European bourses have gotten annihilated – the backbone economies of the eurozone have seen their main equity markets slump 30% since May – as their policymakers continue to kick the debt can down the road and their banks have neither shored up capital positions nor marked the junk sovereign debt on their books even close to where the market has it. What’s more, banks that passed the so-called EU stress tests, such as the French/Belgian bank Dexia, are suddenly scrambling for more government assistance – it’s the canary in the coal mine.
More below…
Market Activity for October 4, 2011
Sector Activity for October 4, 2011
While hopes that European Finance Ministers will magically make their problem all go away dominated the headlines in the afternoon, Bernanke was the topic in the morning. The market came off yesterday’s lows as the Fed chairman took questions from the Senate Joint Economic Committee and said the Fed is ready to take additional steps to boost U.S. growth. Since everyone now knows there’s nothing the Fed can do to spur economic growth it’s universally known as a directive toward stock prices.
Now, his statements weren’t enough to stage a rally as he refrained saying more QE was in store, instead sticking to more mild measures. But this is how he gets started, laying the ground work and then once stock prices fall to a level in which a collective scream for more help ensues, that’s when more QE will arrive. While the Bernanke effect isn’t what ultimately drove the market higher, you could see it had an effect in the way the sectors behaved
That effect was seen in the groups that outperformed yesterday. Basic materials, consumer discretionary and energy were among the day’s winners – this is exactly where the traders will flock when the Fed gives the signal that more QE is coming. Utilities, telecoms and health care were the session’s losers.

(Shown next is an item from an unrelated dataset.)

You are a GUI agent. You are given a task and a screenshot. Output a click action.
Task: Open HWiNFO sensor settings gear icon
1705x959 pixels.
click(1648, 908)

The CRB Index has slid below that 300 level and surely looks headed for the 275 mark that, in my view, will coincide with a 1000-1025 print on the S&P 500 and the point at which the Fed goes big bang. For a while now we’ve cautioned those with a desire to go all-in on the inflation trade (buying commodities, basic material shares and Aussie and Canada with a vengeance) that we’re likely to get another slump in commodity prices before the Fed come to the economic “rescue” again and fires all of these prices back to their recent highs – sorry consumers.
Factory Orders
Factory orders slipped 0.2% in August (the fourth decline in eight months) after the 2.1% increase in July. But the reason we watch this quite outdated report is for the revision to the month’s durables orders – instead of having to wait another two weeks for the following month’s durables report for that previous-month revision, this report gives us a heads up.
Headline durable goods orders along with the ex-transportation figure were unrevised at -0.1% for August. The nondefense capital goods ex-aircraft number (the business-equipment spending proxy of the report) was revised down to 0.9% from the 1.1% estimated last month.